I’ve been rewriting the topology code.
This code is partially an abstraction layer (and so that part must be friendly to users, easy to understand and implement). It has the job of representing the system processor topology in a btree, i.e. NUMA nodes, sockets, caches, physical cores, logical cores.
Under Linux, it’s easy.
Under Windows, OMG I don’t even
The problem is Windows has added into the mix a completely redundent, unnecessary and complicating concept called a “processor group”. Actual logical core IDs only go up to 64 – the largest number of logical cores in one processor group. So to identify a core, you must identify the processor group, too. Processor groups *SPAN NUMA NODES*, so the members are potentially HETEROGENEOUS.
Because the processor group must be specified, when you start using the Windows API for enumerating topology, you can have MULTIPLE entries for the SAME entity, where each entry lists a set of logical cores *for the same processor group*. So a given socket might have say four entries, all the logical procesors in processor group 0, then all those in group 1, etc.
Now, remember – I’m representing the topology in a btree.
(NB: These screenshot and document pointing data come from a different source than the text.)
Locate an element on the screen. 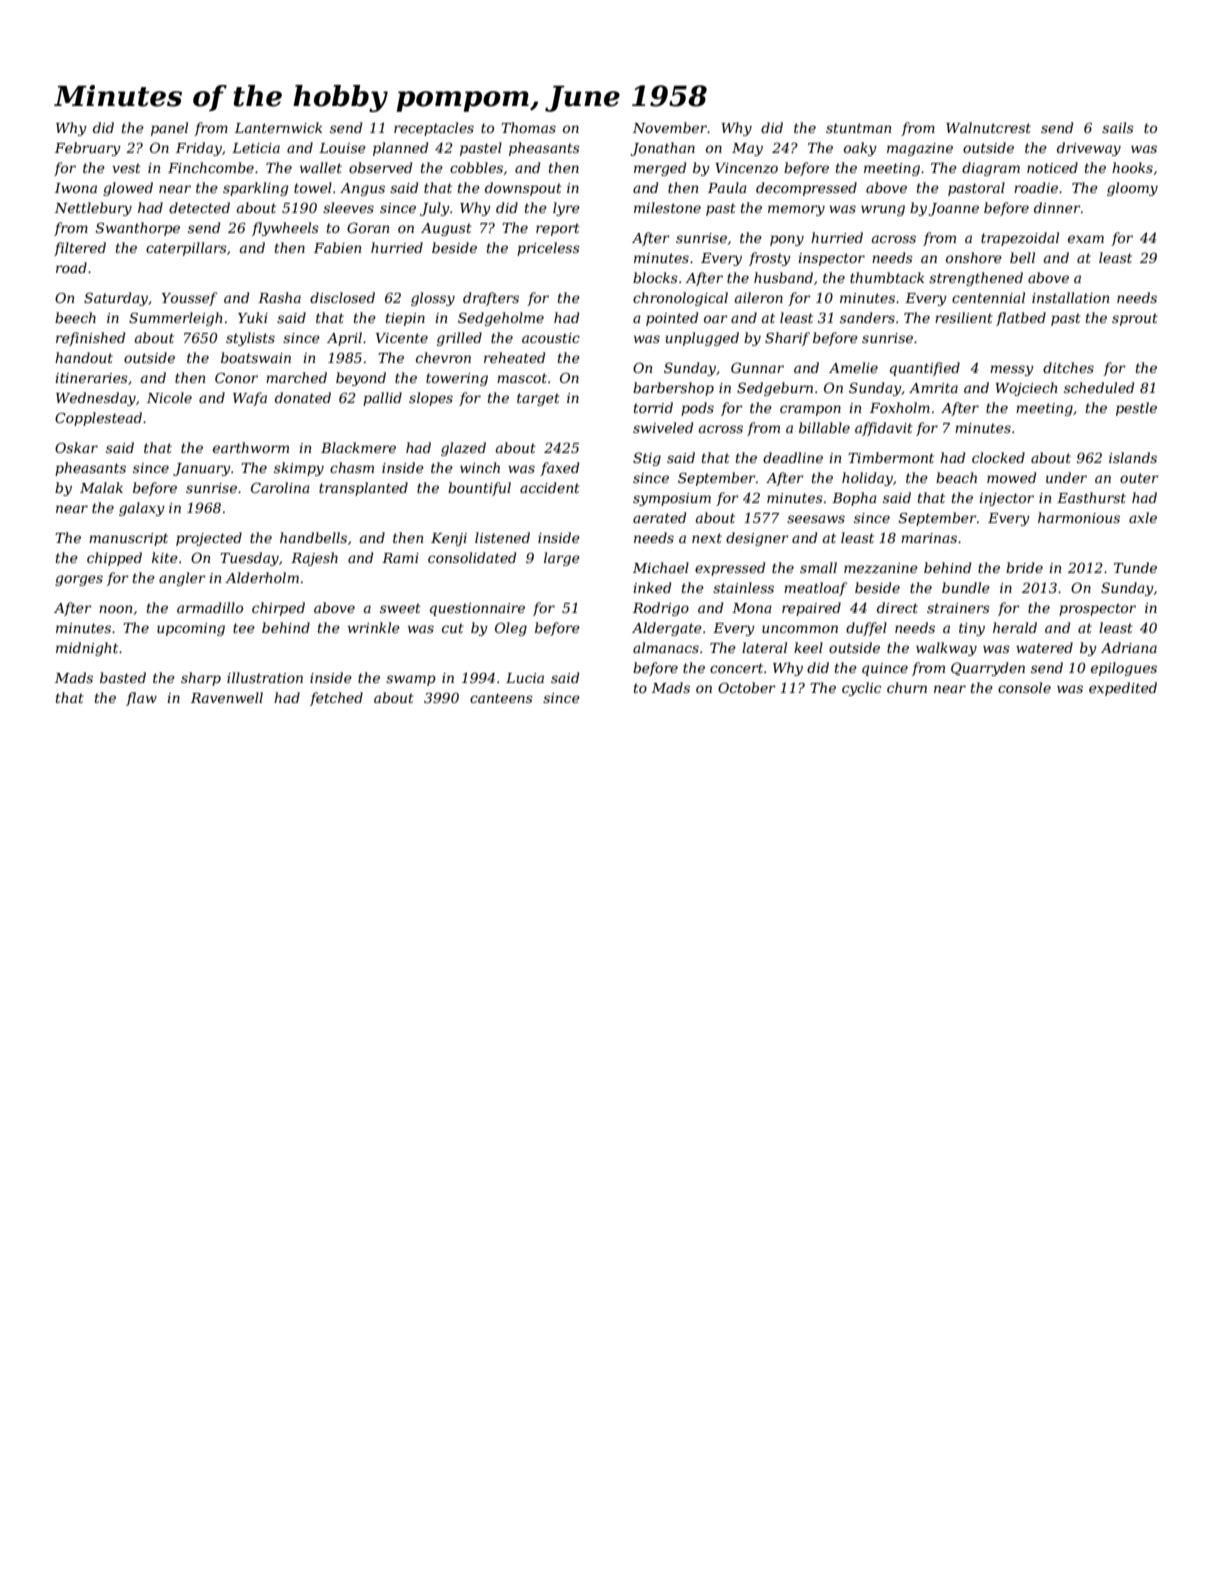 The width and height of the screenshot is (1213, 1569). Aldergate is located at coordinates (667, 629).
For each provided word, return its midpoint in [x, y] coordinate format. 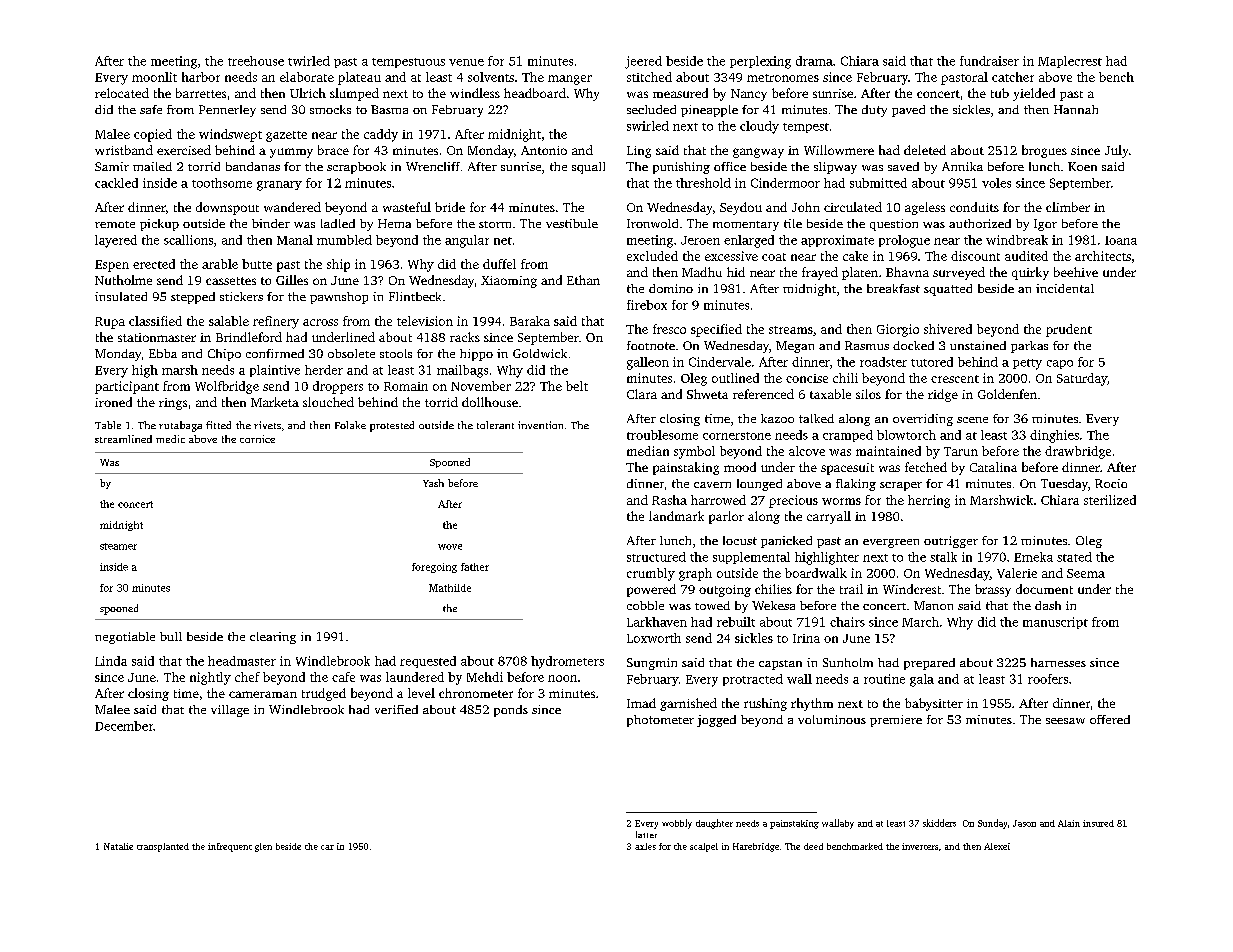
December [124, 726]
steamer [118, 546]
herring [929, 501]
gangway [758, 153]
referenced [763, 394]
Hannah [1076, 109]
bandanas [253, 166]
To link an element, I need in fact to know its full set of logical processors, so I can sort it to the correct location in the tree. In Windows, I can only KNOW that I know this BY FULLY ENUMERATING THE ENTIRE TOPOLOGY, i.e. I actually have to iterate over the entire topology for EVERYTHING I FIND, to ensure I have every logical processor which belongs to it.
The only reason for this madness is processor groups, which I’m going to utterly ignore, always (except I need to know them to be able to start threads on the logical cores I want).